Photo: Lois Greenfield
It’s almost exhausting to have a conversation with Rob Kapilow, the brains behind NPR’s “What Makes It Great?,” but you’ll undoubtedly come away having learned something. These days, the composer-conductor’s infectious enthusiasm for serious music has spilled over into the world of modern dance—he’s enlisted Seán Curran to choreograph the FamilyMusik series he curates at Lincoln Center. Kapilow admits that this Saturday’s program, “Everybody Dance Now,” came out of nowhere: It “really didn’t start with a concept at all. Sometimes things start with the littlest something, and you don’t know where they will lead.” The ultimate result begins with a combination of square-dancing and Irish folk-dancing—a rarely used part of Curran’s childhood dance training—set to Aaron Copland’s “Hoedown.” (Beware, says Curran: Parents and kids from the audience will be brought onstage to improvise with the company.) A Brahms waltz becomes a piece about opposition, and Ricky Ian Gordon’s “Ring a Ding Ding” is paired with what Curran describes as an “eccentric twist” on swing dance.
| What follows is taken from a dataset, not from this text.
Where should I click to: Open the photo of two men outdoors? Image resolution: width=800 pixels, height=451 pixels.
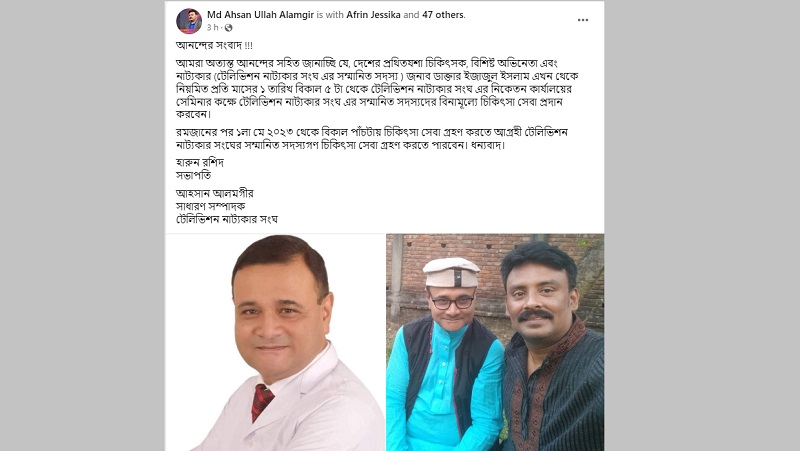coord(495,342)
The two artists collaborated on this program a few years back after Kapilow saw Curran in Stomp and asked him to add movement to his existing repertoire of children’s concerts; Curran, in turn, was intrigued by Kapilow’s “wonderfully agile mind” and work that allows “a 5-year-old to have a more profound experience, to go deeper and see and hear more.” Sounds like a marriage made for the stage.
February 4 at 2 and 4 p.m.; Alice Tully Hall, Lincoln Center; 212-721-6500 or lincolncenter.org); $25.